Après le discours du président de l'assemblée, le Président Gaston Flosse a dressé un état de la Polynésie française et de l'action du gouvernement. Les détails du plan de relance étaient particulièrement attendus par les acteurs économiques. Lors de son allocution, le président du Pays a notamment déclaré : « Nous serons la plaque tournante des communications matérielles et immatérielles dans cette « diagonale du Pacifique » qui s’est déjà constituée. Nous ferons naître de nouvelles activités, en valorisant enfin notre vocation océanique. Au lieu de quelques milliers de tonnes pêchées actuellement, pensons à ce que pourra apporter un port halieutique international ! Puisons les autres ressources vivantes encore inexploitées que recèle l’océan. Notre futur centre de recherche nous y aidera. Utilisons toute l’énergie qui s’y trouve : nos entreprises ont déjà réalisé deux SWAC. Et il existe également l’immense potentiel de l’énergie des vagues et des courants que nous devrons mobiliser. Enfin, préparons l’exploitation des richesses minérales des fonds de notre ZEE ».
Le CESC se réjouit de la volonté du pouvoir exécutif de valoriser et d’exploiter les richesses océaniques de notre zone économique exclusive (ZEE).

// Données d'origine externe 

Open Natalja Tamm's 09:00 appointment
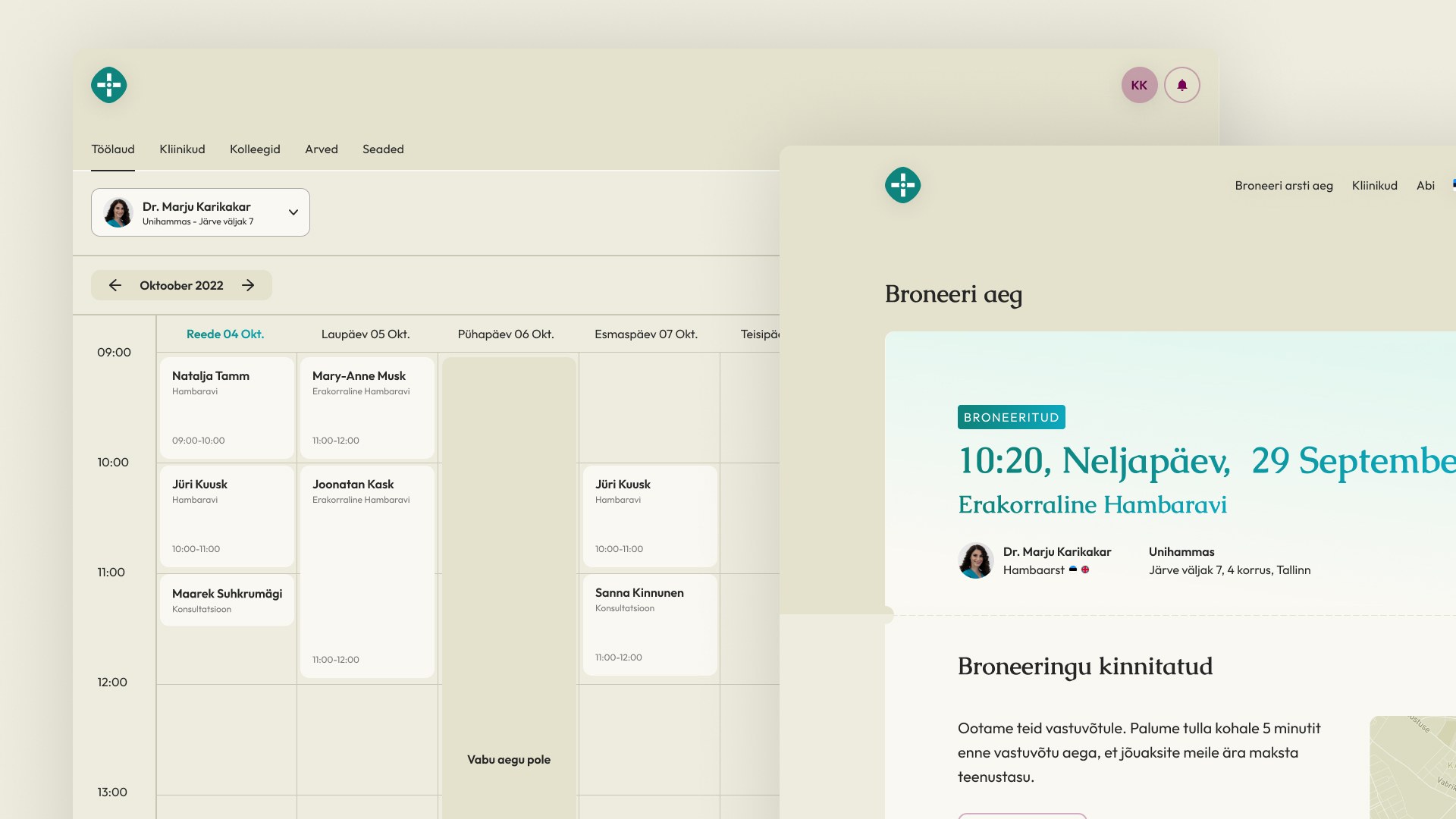Image resolution: width=1456 pixels, height=819 pixels. tap(225, 407)
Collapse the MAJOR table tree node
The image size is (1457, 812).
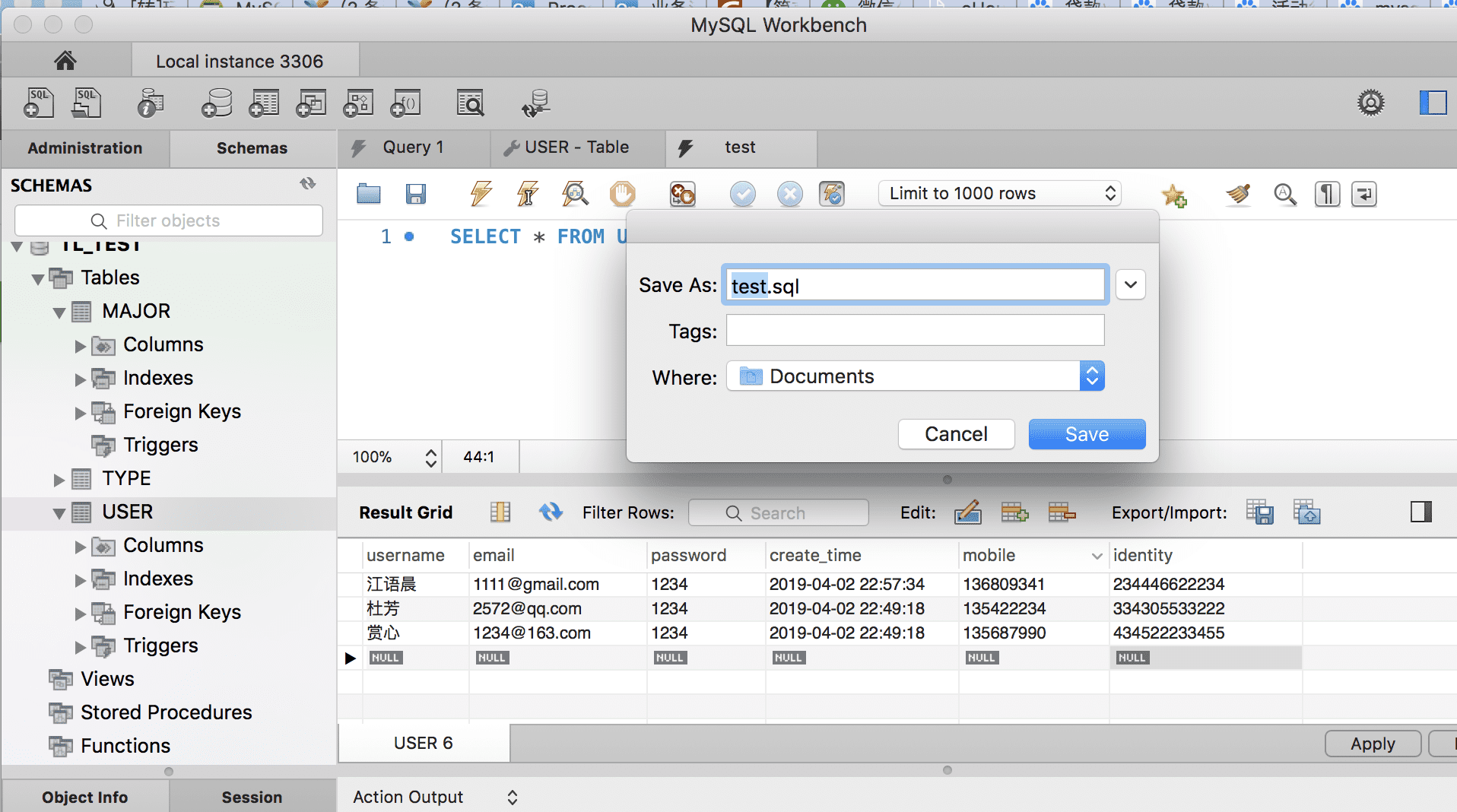[59, 312]
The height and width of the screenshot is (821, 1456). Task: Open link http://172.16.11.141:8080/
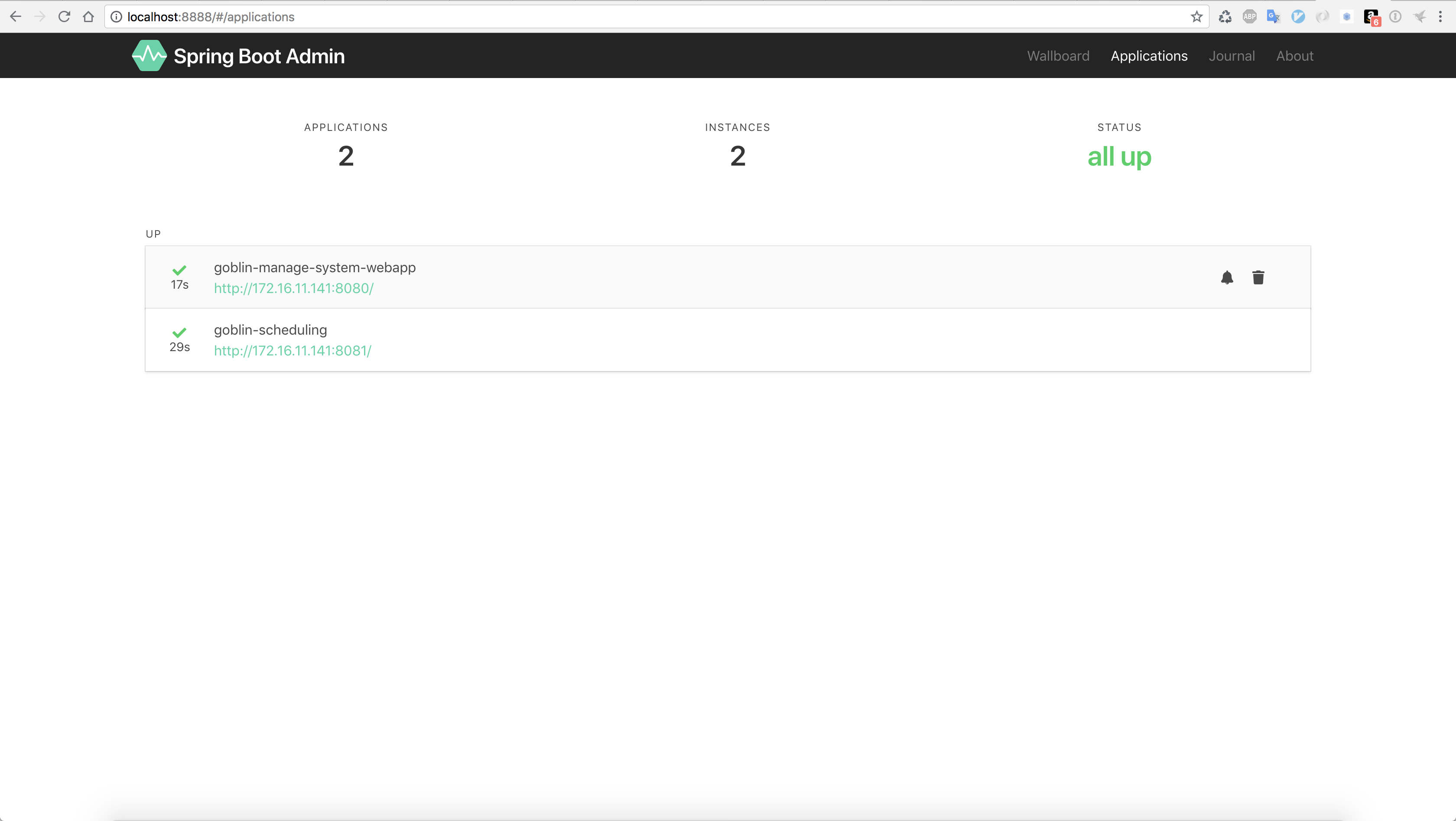[x=293, y=288]
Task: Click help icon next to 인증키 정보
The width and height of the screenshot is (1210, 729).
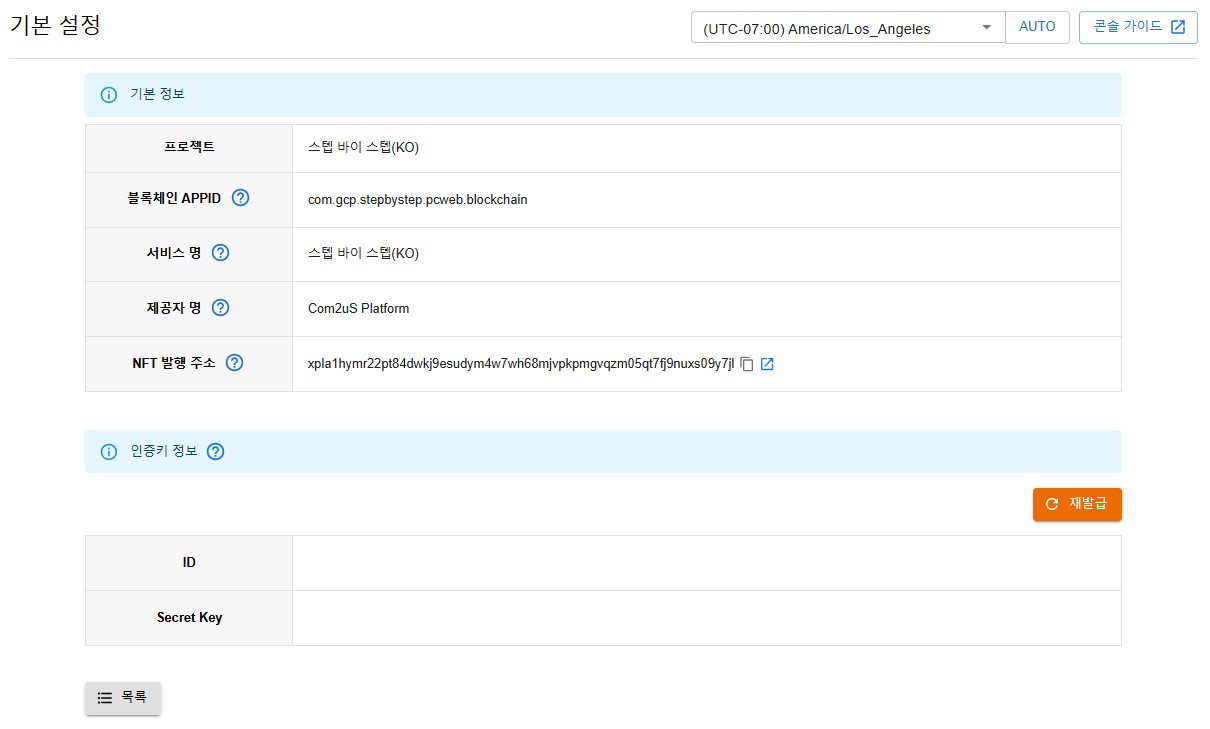Action: (215, 452)
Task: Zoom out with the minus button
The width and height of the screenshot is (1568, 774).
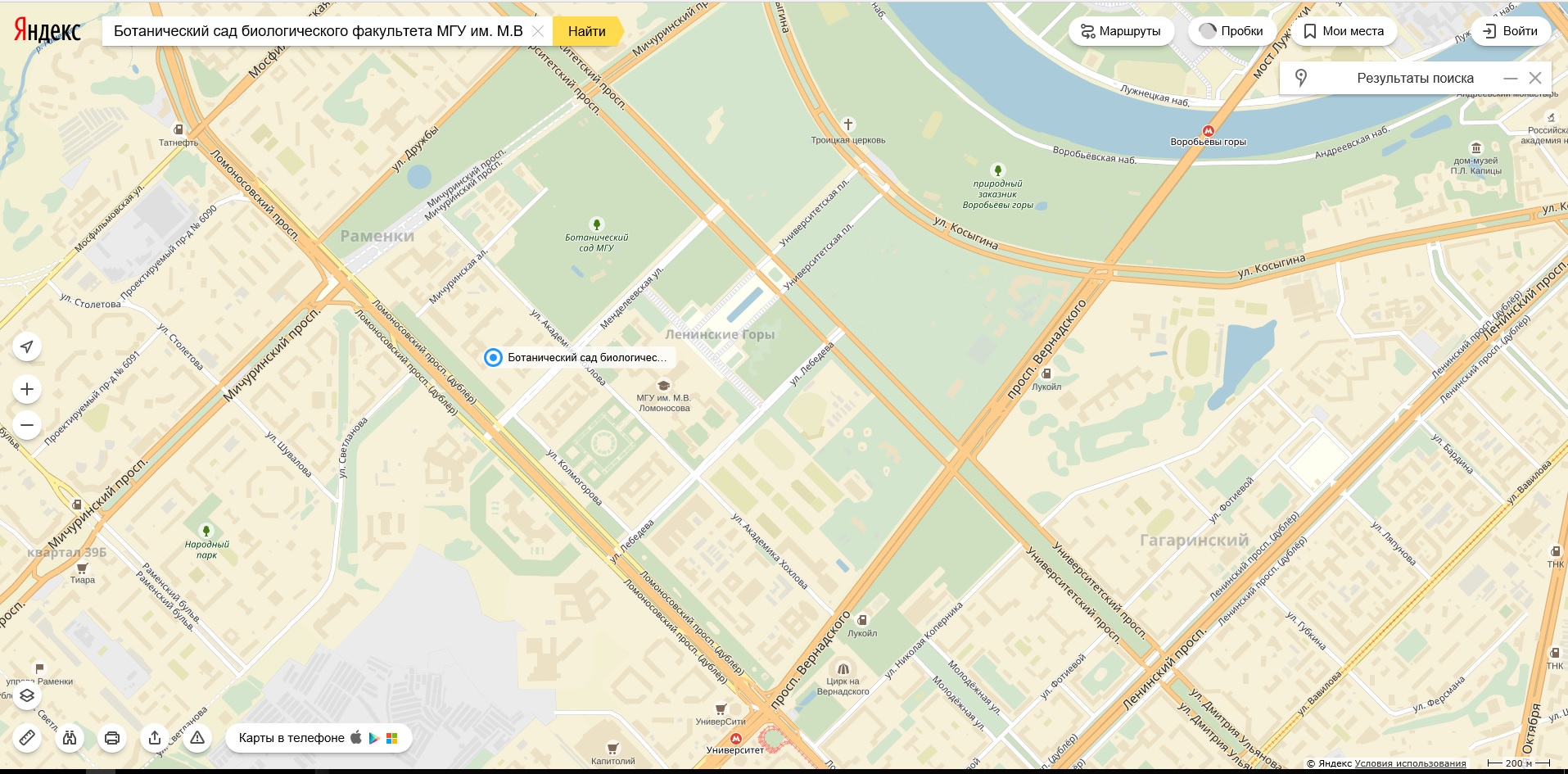Action: [x=27, y=425]
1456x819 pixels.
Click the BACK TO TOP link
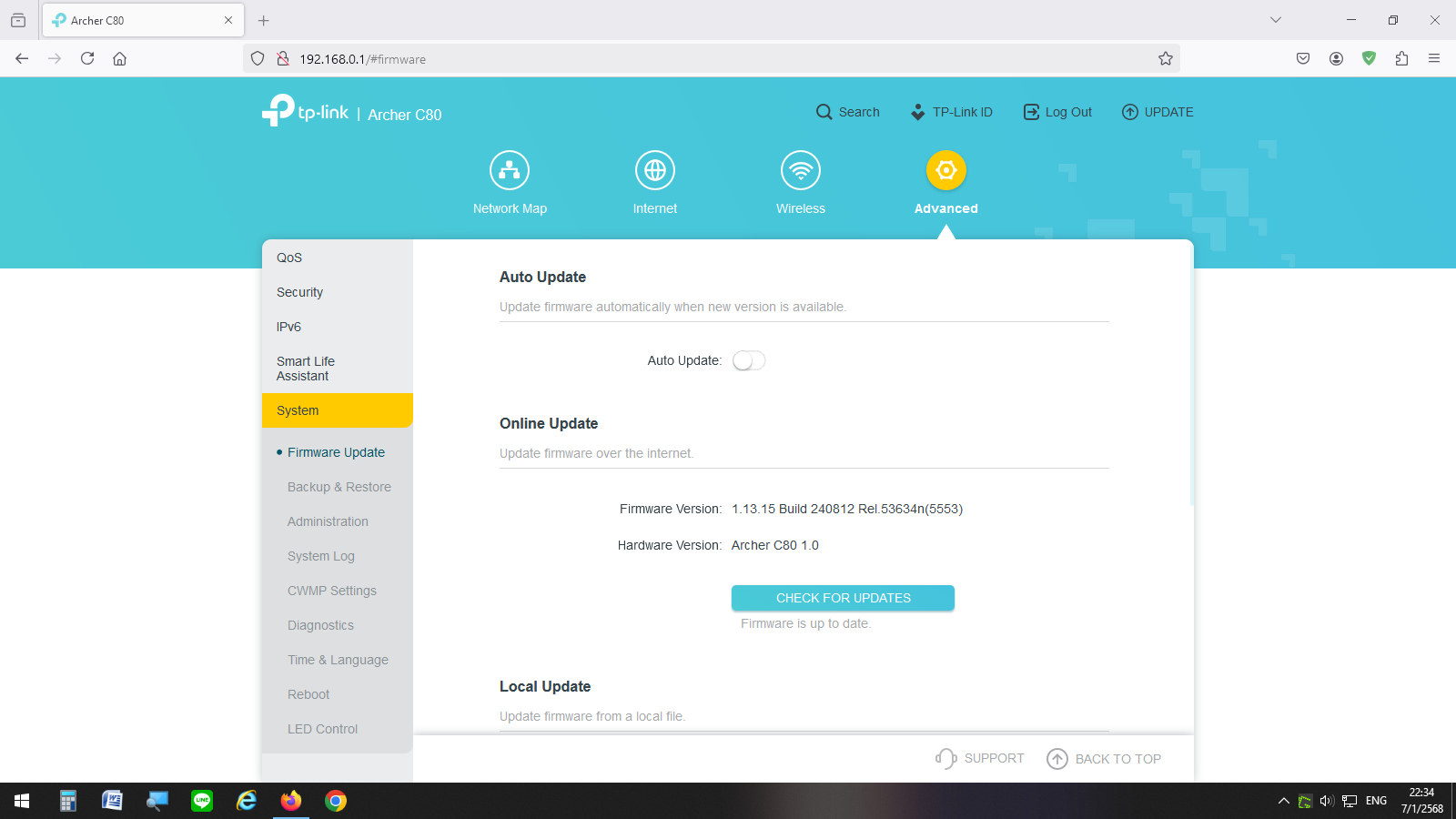[1104, 759]
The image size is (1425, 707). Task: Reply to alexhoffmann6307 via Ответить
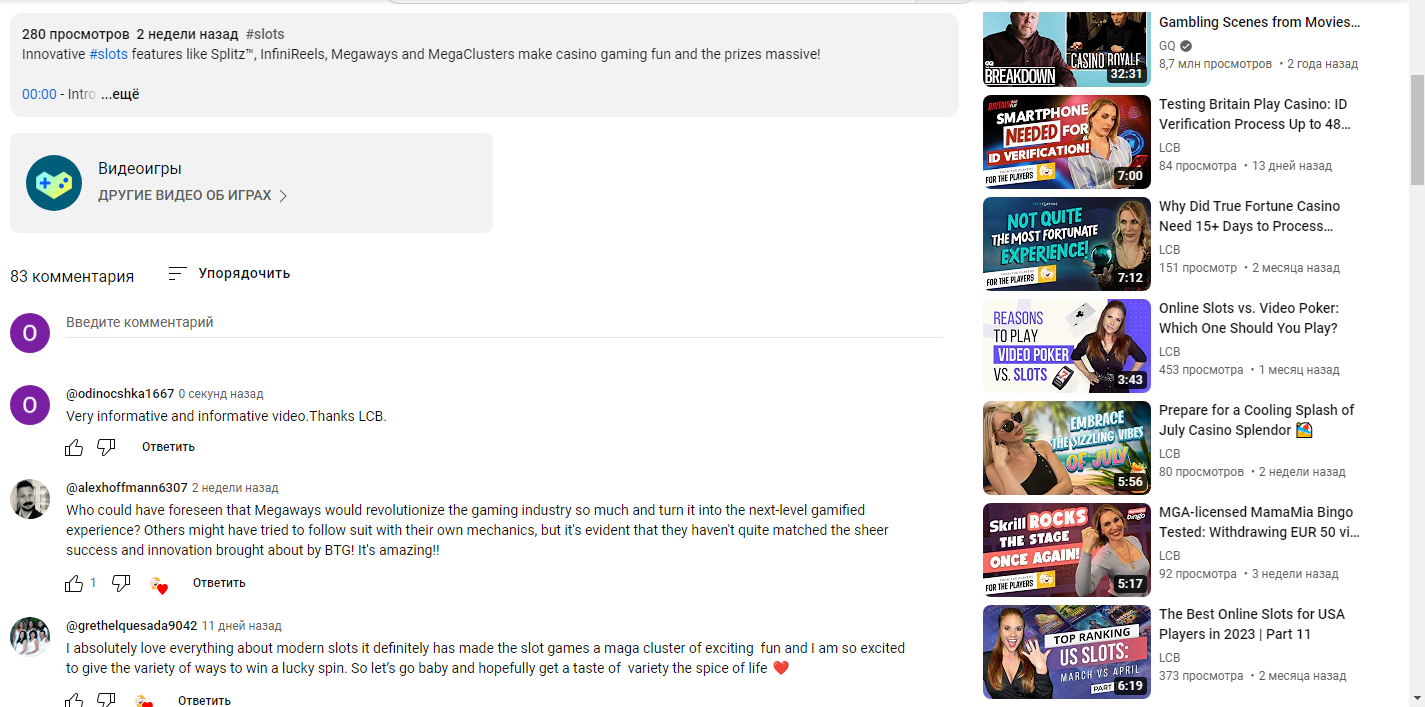tap(219, 583)
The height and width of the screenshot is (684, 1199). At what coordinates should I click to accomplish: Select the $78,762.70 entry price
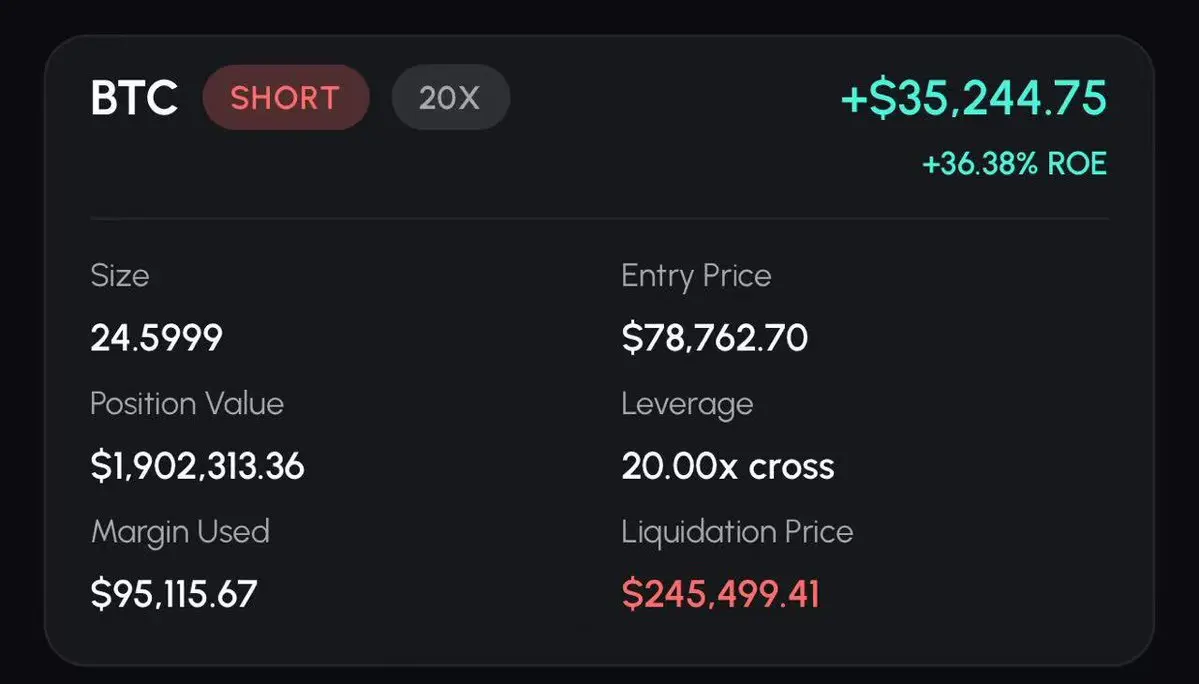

Cette intention va précisément dans le sens du sujet dont s’est récemment autosaisi le CESC : « L’avenir de la Polynésie française face à une gouvernance durable de son patrimoine marin ».
Pour le CESC, il s’agit, lors de cette étude, d’aborder les particularités de l’espace maritime polynésien, de faire état de son potentiel en vue d’un réel développement économique et ce, tout en le préservant et en anticipant le phénomène du changement climatique.
La gouvernance doit être entendue comme comportant l’ensemble des outils et des mécanismes relatifs à la manière de piloter et de rendre des arbitrages. Ce terme implique également le positionnement respectif des multiples acteurs, autorités publiques et opérateurs économiques, susceptibles d’intervenir dans le cadre de leurs missions ou compétences.